- **AVAILABLE DATA**:
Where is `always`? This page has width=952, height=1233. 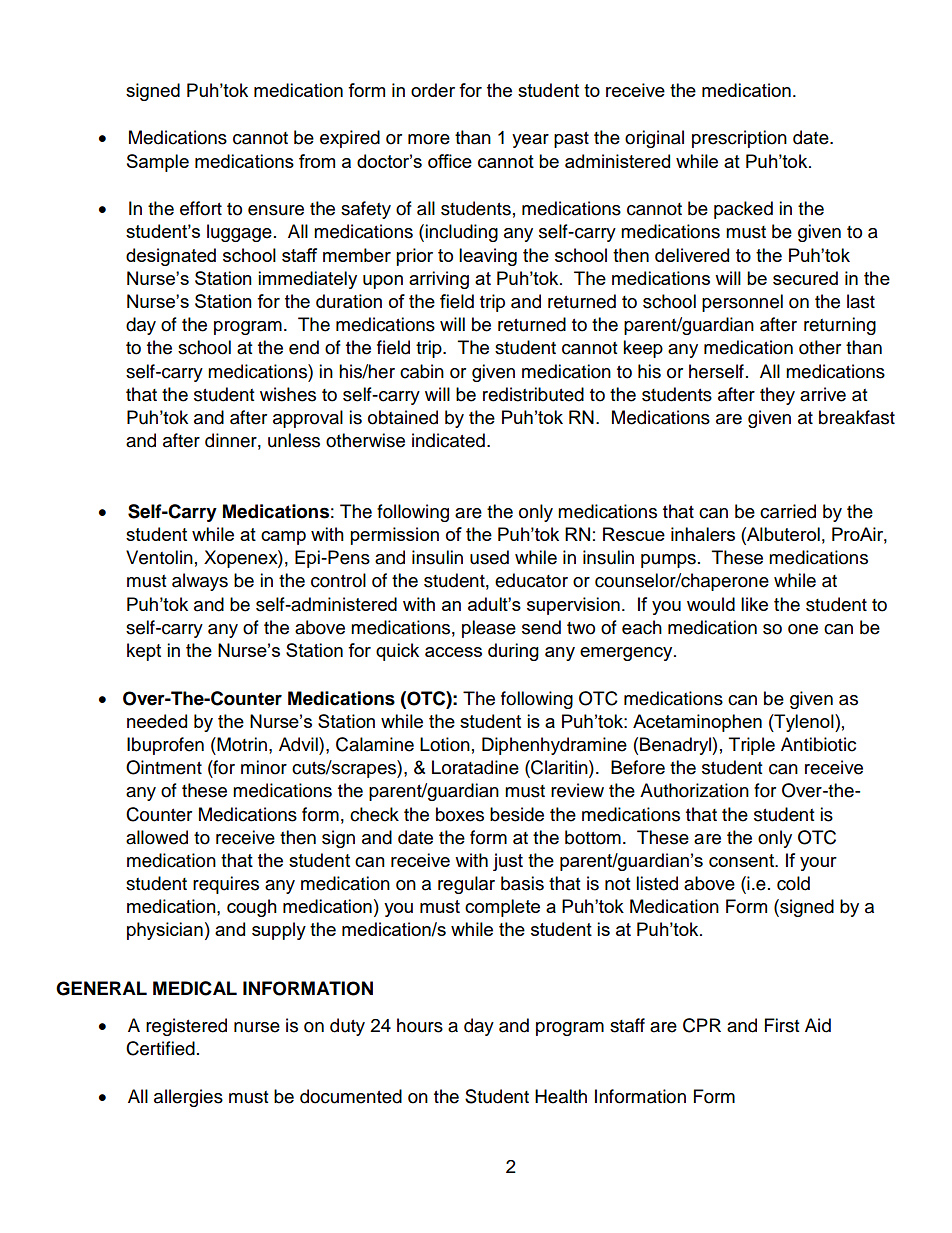
always is located at coordinates (200, 582).
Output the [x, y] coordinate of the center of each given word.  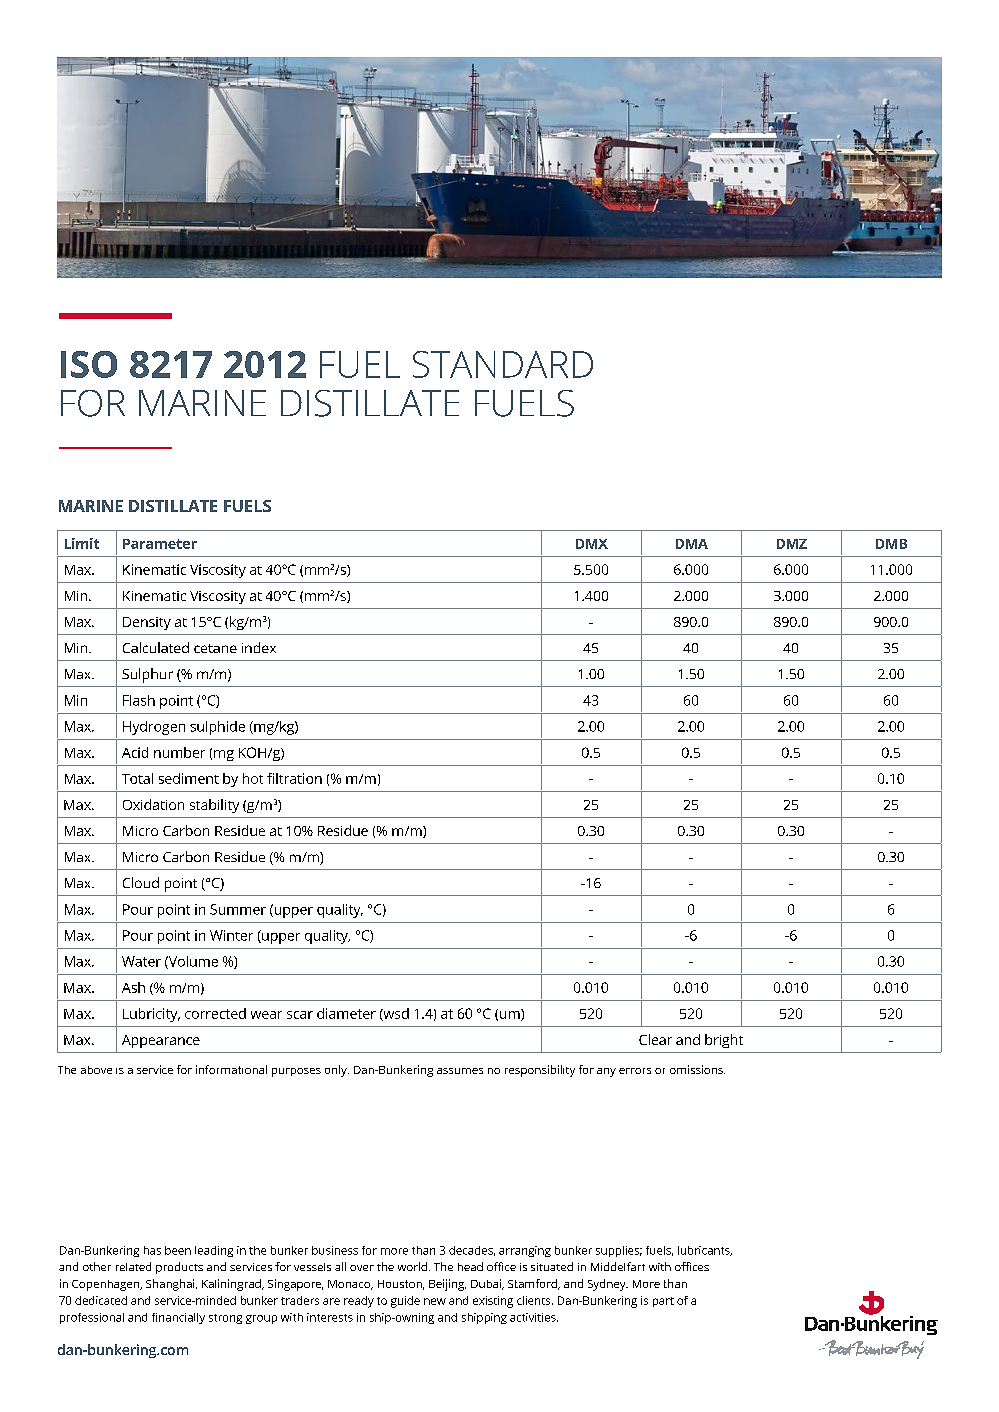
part [663, 1302]
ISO [89, 364]
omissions [697, 1069]
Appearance [161, 1041]
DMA [692, 544]
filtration [294, 778]
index [259, 647]
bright [724, 1041]
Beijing [447, 1285]
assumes [460, 1071]
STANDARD [503, 364]
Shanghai [171, 1285]
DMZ [792, 544]
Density [147, 623]
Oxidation [153, 804]
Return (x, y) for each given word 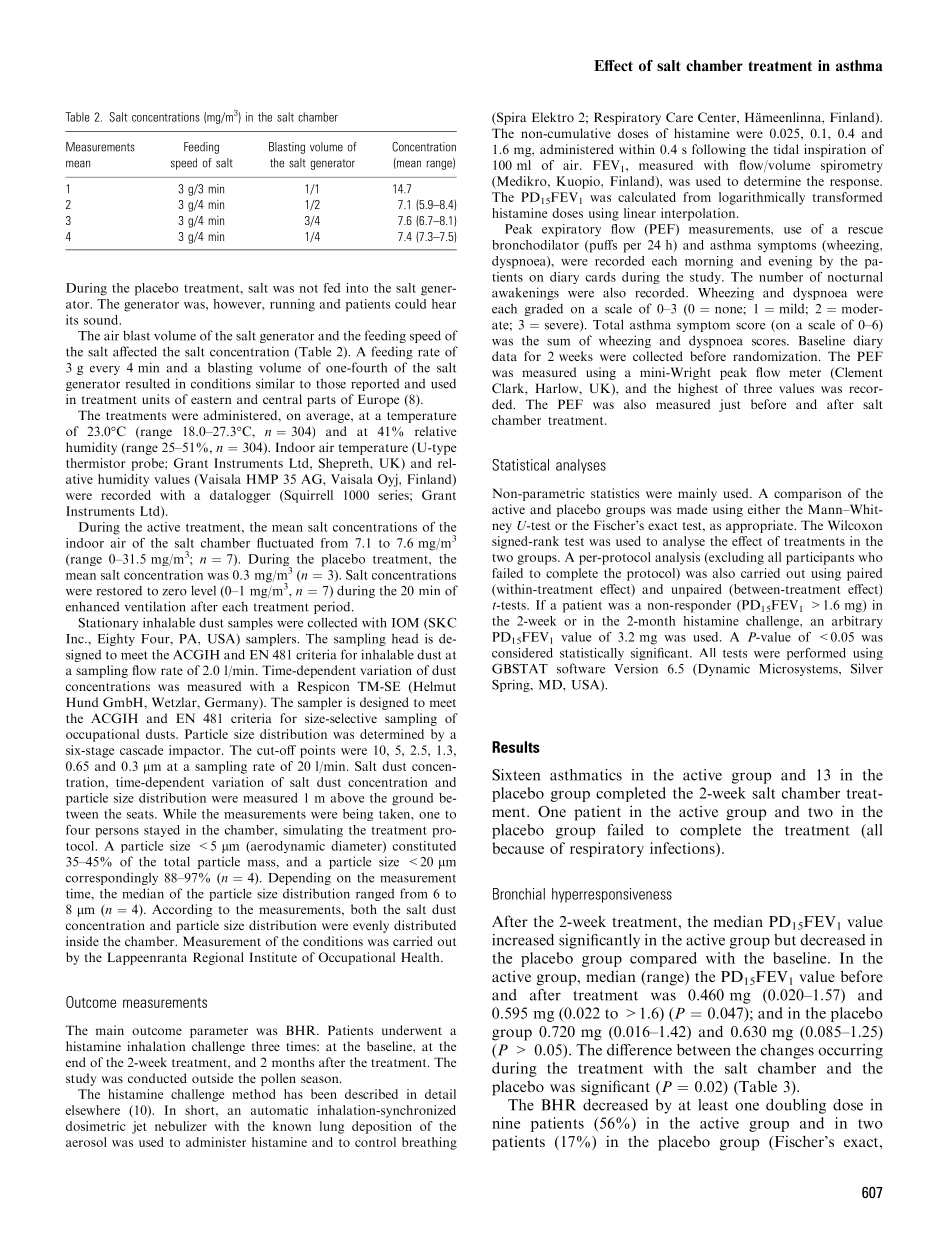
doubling (796, 1106)
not (308, 288)
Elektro (553, 117)
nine (506, 1123)
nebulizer (181, 1126)
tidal (786, 149)
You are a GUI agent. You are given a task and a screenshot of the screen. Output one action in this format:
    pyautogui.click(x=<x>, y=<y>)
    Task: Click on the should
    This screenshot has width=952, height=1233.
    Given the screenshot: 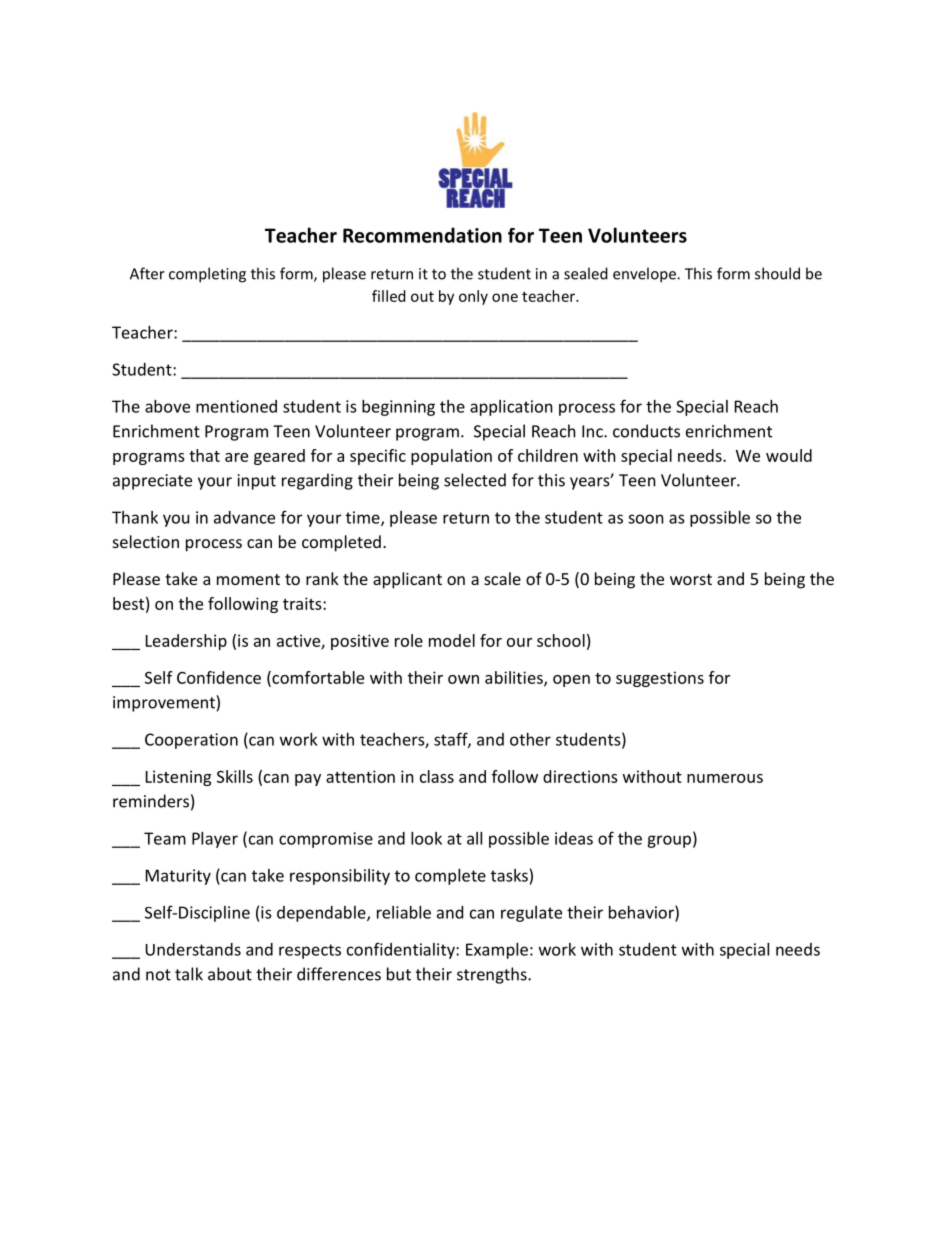 What is the action you would take?
    pyautogui.click(x=777, y=273)
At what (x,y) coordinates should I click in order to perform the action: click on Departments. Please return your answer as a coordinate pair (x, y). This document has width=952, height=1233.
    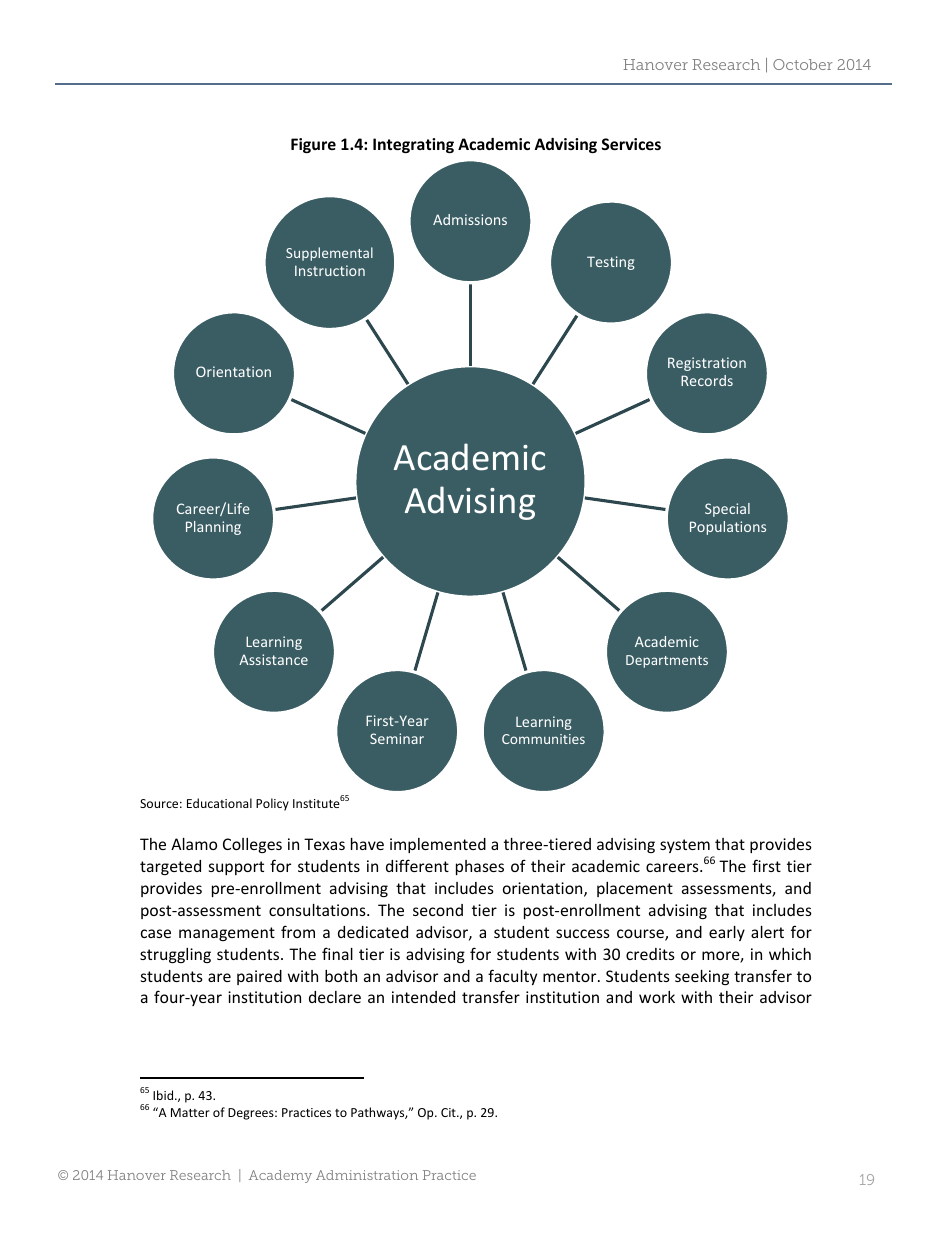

- **YOUR OBJECTIVE**:
Reproduce the entries starting with the line with "index [259, 647]" and going on through the line with "tidal (786, 149)", swapping "Density" for "Viscosity" and keeping everything else the same. Omit the pictures from your answer.

- **SOLUTION TO THIS TASK**:
index [259, 647]
bright [724, 1041]
Beijing [447, 1285]
assumes [460, 1071]
STANDARD [503, 364]
Shanghai [171, 1285]
DMZ [792, 544]
Viscosity [147, 623]
Oxidation [153, 804]
Return (x, y) for each given word 
doubling (796, 1106)
not (308, 288)
Elektro (553, 117)
nine (506, 1123)
nebulizer (181, 1126)
tidal (786, 149)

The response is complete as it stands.